There will be a Screening Period of up to 30 days. Subjects who qualify for Group G (T2DM) will discontinue any anti-diabetic medication on Day -9 (1 week prior to confinement) for that group. Subjects in Groups A, B, C, D, E and F will be admitted to the study site on Day -1 , and Group G will be admitted to the study site on Day -2. Groups of 8 subjects will be randomized in a double-blind manner to receive either LGD-6972 or placebo (6 active:2 placebo) as a single dose. Group D will receive treatment under fasted and fed conditions separated by a washout period of at least 14 days and up to 21 days. Each subject will be administered a specified dose of LGD-6972 or placebo under fasting conditions (and fed conditions for Group D to evaluate the effects of food on the LGD-6972 PK profile) and will be observed through the morning of Day 3 (48 hour post dose assessment). Safety assessments, LGD-6972 PK sample collection, and PD assessments will occur during this time. Subjects will be discharged from the study site after the 48 hour assessments and return to the study site on Day 7 for a follow up evaluation. After the follow up evaluation for each subject and evaluation of all safety and tolerability data, and any available PK data, the dose for the next group of subjects will be determined by the Safety Monitoring Panel (SMP).

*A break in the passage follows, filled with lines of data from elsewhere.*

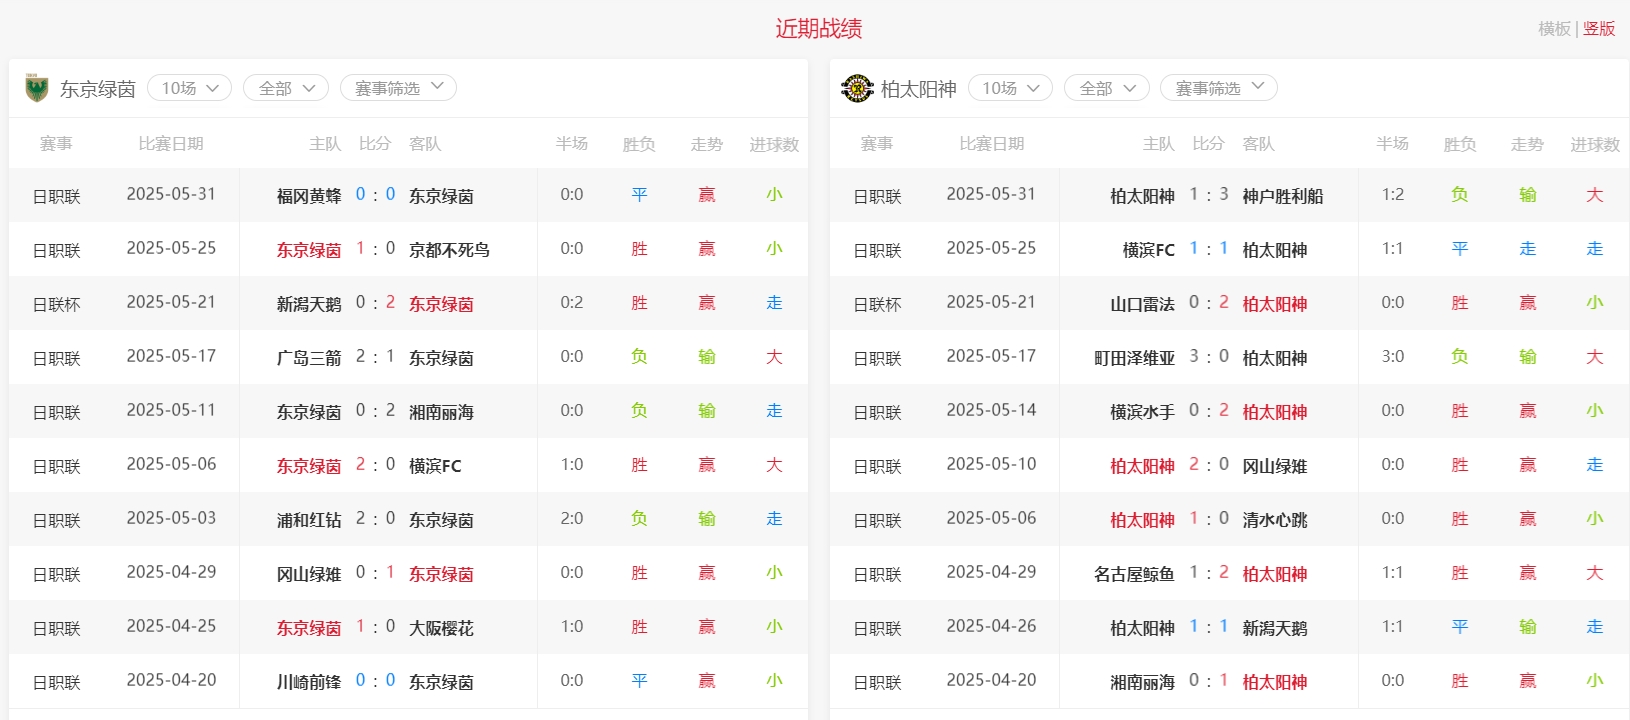Open the 町田泽维亚 team link
Image resolution: width=1630 pixels, height=720 pixels.
1134,358
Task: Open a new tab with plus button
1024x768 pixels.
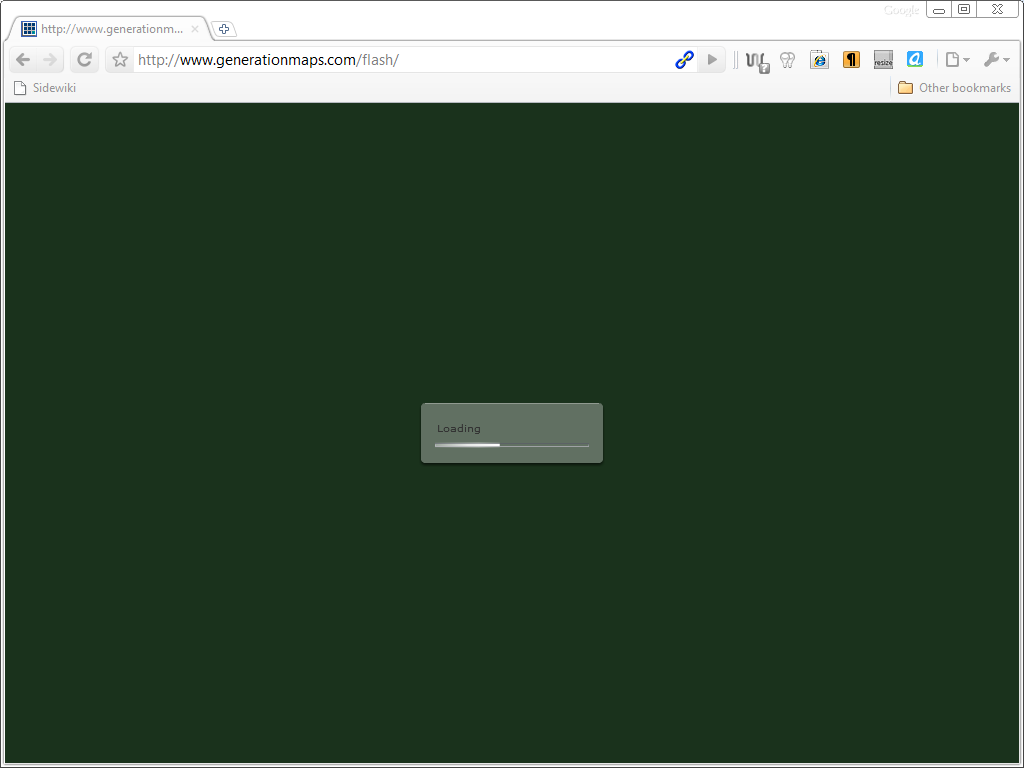Action: point(224,29)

• Study Type: Interventional
• Enrollment (Actual): 56
• Phase: Phase 1

Contacts and Locations

Study Locations

• United States
  • Ohio
    • Cincinnati, Ohio, United States, 45227
      • Medpace CLinical Pharmacology

Participation Criteria

Eligibility Criteria

• Ages Eligible for Study: 21 years to 65 years (Adult, Older Adult)
• Accepts Healthy Volunteers: No
• Genders Eligible for Study: All

Description

Inclusion Criteria:

1. Healthy, normoglycemic, adults (Groups A to D) or adults with uncomplicated T2DM (Group E), 21 to 65 years of age inclusive.

2. Women must be of non-child-bearing potential and may not be pregnant, lactating, or breast-feeding.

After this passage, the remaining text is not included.